14. The method of claim 10, further comprising diffusing the HRE
elements into grain boundaries and outer shell of the grains during
the sintering step.
15. A method of forming a magnet comprising: layering at least one
of each rare-earth (RE) magnetic powder, heavy rare-earth (HRE)
elements, and an electrically insulating material in a mold to form
a layered assembly, applying pressure to the layered assembly to
form a green compact; and continuously sintering the green compact
into a magnet having a concentration profile of HRE elements across
an entire width of the magnet within an RE magnet bulk, the
electrically insulating material disposed within the magnet bulk,
wherein the concentration profile and a corresponding coercivity
profile across the entire width of the magnet are substantially
sinusoidal in shape along an entire thickness of the magnet.

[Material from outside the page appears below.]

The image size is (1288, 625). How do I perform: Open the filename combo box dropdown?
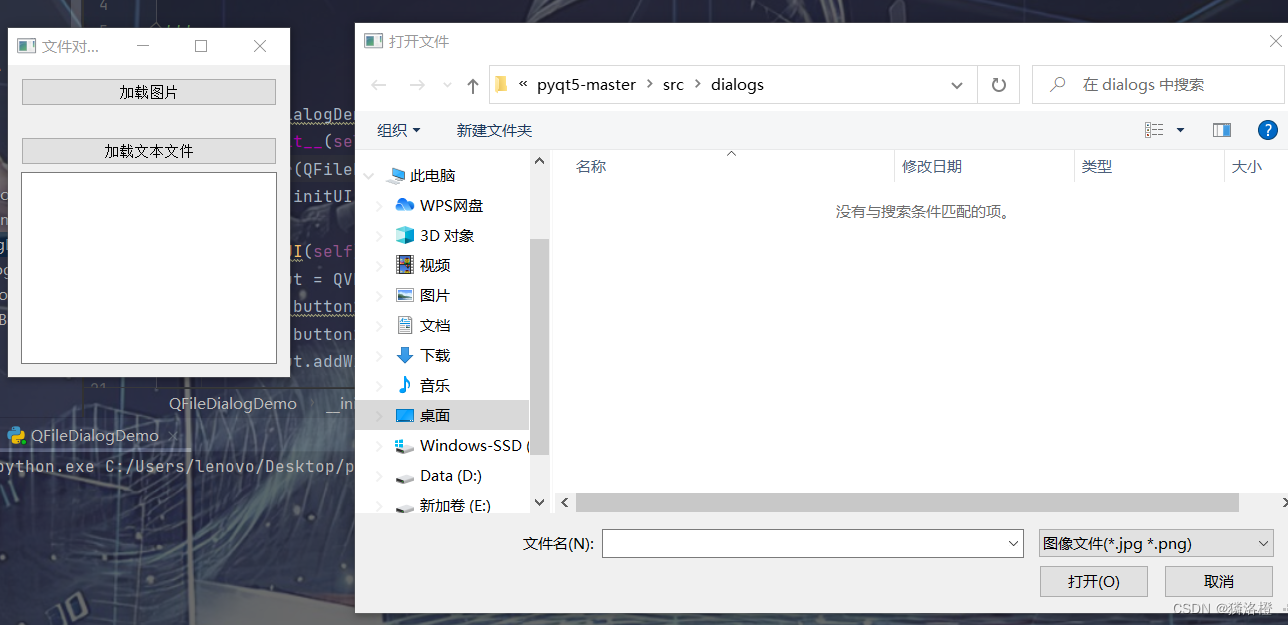(1013, 542)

16. The method of claim 15, wherein the continuous sintering step
comprises sintering each layer to an adjacent layer.
17. The method of claim 15, wherein individual layers of the
layered assembly are substantially evenly spaced and have
substantially the same thickness.
18. The method of claim 15, wherein the electrically insulating
material includes a magnetic material.
19. The method of claim 15, further comprising diffusing the HRE
elements into grain boundaries and outer shell of the grains during
the sintering step.
20. The method of claim 15, wherein a first layer and a last layer
of the magnet comprise a HRE element.
Description
TECHNICAL FIELD
One or more embodiments relate to a process for producing
rare-earth magnets with reduced heavy rare-earth elements.
BACKGROUND
Permanent magnet motors may have high efficiency, making them
potentially suitable for use in traction motors for hybrid and
electric vehicles. The design and choice of the permanent magnet is
important in this type of motor. Rare-earth permanent magnets, such
as neodymium (Nd) magnets, are often used in the traction motors in
electric vehicles due to their high flux density and high
anti-demagnetizing ability compared with traditional non-rare-earth
magnets, such as alnico (iron alloys including aluminum, nickel,
and cobalt) and ferrite. However, rare-earth permanent magnets may
contain a large amount of rare-earth elements (e.g., at least 30 wt
% in some commercial magnets), which makes the magnets expensive.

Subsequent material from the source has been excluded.